We then share our adventure stories in homework dyads and see the adventure story linked to our lives.

Two prompts for a final go-around that I like to give towards the end of the Going Forth session are:

  • A purpose that calls to me is….
  • Support I’d like to call in is…

The final group exercise during the last session is “The Double Circle” in Coming Back to Life.  This exercise, done after so much work, is always powerful.  It becomes a solid and deep form of inspiration for most participants.

We always end the workshop series with the Elm Dance, which is a healing dance I learned from Joanna along with thousands of others. During this beautiful circle dance, we call out things we want to bring healing to, just letting them well up in our consciousness and giving voice to them. This dance also connects us to the larger web of people doing the Work that Reconnects, the work of the Great Turning, a perfect way to end the workshop series.

Thank you SO much for sharing all of this information and experience. Is there anything else you would like to share about the workshops?
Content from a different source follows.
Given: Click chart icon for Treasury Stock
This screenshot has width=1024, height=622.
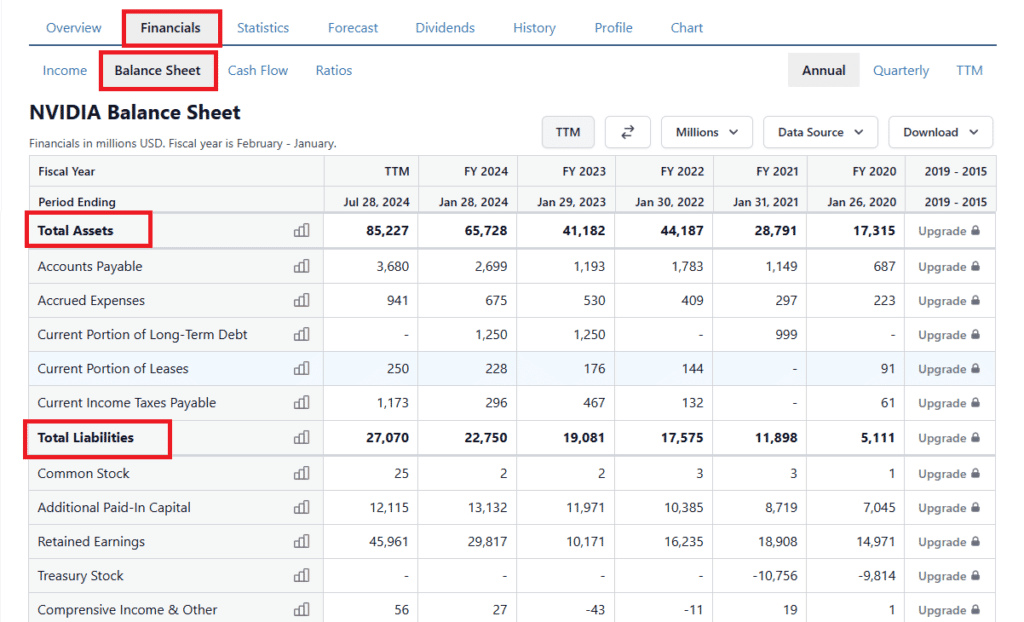Looking at the screenshot, I should pos(301,576).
I should also mention that I interweave inspiring and relevant artwork into the sessions as well, including poetry (Mary Oliver, Rilke, other poetry from Joanna’s website), visualizations, meditations, music.  I’m always on the lookout for things to share that seem relevant to the processes within the workshop experience.

Thank you, Claire!

 This interview took place on June 13, 2014 and was scribed by Jen Myzel Swanson.